Prospective homebuyers have several decisions to make before becoming homeowners, including where to live, what type of home to buy and how to finance the purchase with a first mortgage. One of the first steps every renter should take, even before looking at property, is to consult with a reputable lender.
A lender will tell you how much you can borrow based on your income, your assets and your debt-to-income ratio (monthly obligations compared to monthly gross income). Prospective buyers should also consider their own personal spending plan to determine an appropriate housing payment.
While most lenders will approve a mortgage that consumes a maximum of 31 percent of your monthly gross income, homeowners may want to spend less depending on their other current or projected expenses.
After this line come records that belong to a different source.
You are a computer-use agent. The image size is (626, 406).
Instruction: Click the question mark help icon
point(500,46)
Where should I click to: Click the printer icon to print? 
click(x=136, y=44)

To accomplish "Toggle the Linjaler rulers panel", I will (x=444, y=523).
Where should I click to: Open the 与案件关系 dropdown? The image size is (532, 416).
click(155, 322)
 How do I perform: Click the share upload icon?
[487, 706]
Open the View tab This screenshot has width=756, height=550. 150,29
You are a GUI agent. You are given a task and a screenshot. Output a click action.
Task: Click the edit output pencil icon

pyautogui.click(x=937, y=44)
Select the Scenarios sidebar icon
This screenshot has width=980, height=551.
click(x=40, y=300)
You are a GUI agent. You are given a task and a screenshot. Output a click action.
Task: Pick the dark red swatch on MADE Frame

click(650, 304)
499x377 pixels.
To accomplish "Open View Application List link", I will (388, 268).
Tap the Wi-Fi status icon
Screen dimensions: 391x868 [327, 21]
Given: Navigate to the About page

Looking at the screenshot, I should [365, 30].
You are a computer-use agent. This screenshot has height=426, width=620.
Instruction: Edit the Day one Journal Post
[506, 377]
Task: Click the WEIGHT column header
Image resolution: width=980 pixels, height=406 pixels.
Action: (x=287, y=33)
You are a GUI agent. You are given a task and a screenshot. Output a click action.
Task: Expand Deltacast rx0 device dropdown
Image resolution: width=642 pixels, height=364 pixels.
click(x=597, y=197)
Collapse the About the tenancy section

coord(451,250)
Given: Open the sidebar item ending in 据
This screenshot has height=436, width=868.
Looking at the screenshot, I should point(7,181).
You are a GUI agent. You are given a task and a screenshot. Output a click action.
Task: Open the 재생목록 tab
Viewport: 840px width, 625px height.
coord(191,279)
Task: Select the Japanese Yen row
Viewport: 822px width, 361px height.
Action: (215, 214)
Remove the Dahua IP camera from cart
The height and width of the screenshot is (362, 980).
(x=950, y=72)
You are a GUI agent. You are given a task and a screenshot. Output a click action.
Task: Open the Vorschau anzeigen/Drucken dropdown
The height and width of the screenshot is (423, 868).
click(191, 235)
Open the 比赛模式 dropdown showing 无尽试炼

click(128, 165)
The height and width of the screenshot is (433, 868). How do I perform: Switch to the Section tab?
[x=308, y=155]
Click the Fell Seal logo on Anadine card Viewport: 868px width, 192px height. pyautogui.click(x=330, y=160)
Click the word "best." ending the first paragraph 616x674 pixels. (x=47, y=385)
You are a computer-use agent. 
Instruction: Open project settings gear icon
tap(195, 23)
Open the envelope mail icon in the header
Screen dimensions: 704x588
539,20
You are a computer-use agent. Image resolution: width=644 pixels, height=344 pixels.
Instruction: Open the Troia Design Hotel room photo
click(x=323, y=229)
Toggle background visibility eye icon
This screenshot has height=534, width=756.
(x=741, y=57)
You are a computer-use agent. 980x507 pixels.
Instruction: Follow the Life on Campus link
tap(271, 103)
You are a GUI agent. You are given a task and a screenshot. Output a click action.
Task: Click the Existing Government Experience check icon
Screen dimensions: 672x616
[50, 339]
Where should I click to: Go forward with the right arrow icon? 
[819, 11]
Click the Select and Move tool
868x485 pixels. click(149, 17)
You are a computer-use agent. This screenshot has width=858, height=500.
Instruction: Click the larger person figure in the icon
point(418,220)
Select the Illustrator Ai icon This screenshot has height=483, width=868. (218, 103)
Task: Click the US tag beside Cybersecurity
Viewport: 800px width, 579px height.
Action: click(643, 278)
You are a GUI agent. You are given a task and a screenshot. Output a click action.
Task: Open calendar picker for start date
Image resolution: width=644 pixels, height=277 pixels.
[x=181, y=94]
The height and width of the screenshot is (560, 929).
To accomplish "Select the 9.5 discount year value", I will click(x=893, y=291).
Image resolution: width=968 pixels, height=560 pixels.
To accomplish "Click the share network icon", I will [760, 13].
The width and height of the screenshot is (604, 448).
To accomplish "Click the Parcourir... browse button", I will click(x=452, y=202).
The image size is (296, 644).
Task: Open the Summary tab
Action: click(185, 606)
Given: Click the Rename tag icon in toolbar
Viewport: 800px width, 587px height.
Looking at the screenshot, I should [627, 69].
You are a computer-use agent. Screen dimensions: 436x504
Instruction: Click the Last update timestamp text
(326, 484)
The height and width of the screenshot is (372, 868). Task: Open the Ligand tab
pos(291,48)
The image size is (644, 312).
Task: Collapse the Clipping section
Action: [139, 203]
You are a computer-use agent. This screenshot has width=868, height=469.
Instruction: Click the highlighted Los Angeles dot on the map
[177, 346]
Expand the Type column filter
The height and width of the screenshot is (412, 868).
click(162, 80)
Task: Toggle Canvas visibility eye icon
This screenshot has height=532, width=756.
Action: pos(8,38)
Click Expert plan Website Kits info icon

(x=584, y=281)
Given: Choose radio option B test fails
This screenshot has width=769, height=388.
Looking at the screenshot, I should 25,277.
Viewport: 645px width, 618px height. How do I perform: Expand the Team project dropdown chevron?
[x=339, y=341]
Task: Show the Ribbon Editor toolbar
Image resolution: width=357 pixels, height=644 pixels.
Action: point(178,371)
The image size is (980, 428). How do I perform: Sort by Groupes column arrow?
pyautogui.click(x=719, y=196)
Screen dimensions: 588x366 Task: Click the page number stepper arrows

For example, if you plan to have children and want one parent to reduce working hours, you will be better off with a mortgage payment that you can comfortably cover on a reduced income.
A lender will review your credit score as well as document your income and assets. Most often, it takes a credit score of 720 or higher to qualify for the lowest mortgage rates. Borrowers with a lower credit score will be charged a slightly higher interest rate, which will impact monthly payments. A mortgage calculator can show you the difference between payments at varying interest rates. Additional interest rate increases may be incurred for purchasing a particular property type such as a condominium.
When comparing mortgage rates, make sure you know what your entire housing payment will be. In addition to paying principal and interest on your home loan, you will also need to pay property taxes, homeowners insurance and possibly homeowner or condominium association dues.
Before qualifying for a first mortgage, borrowers will need to demonstrate their ability to save money for a down payment and closing costs as well as to pay their bills responsibly.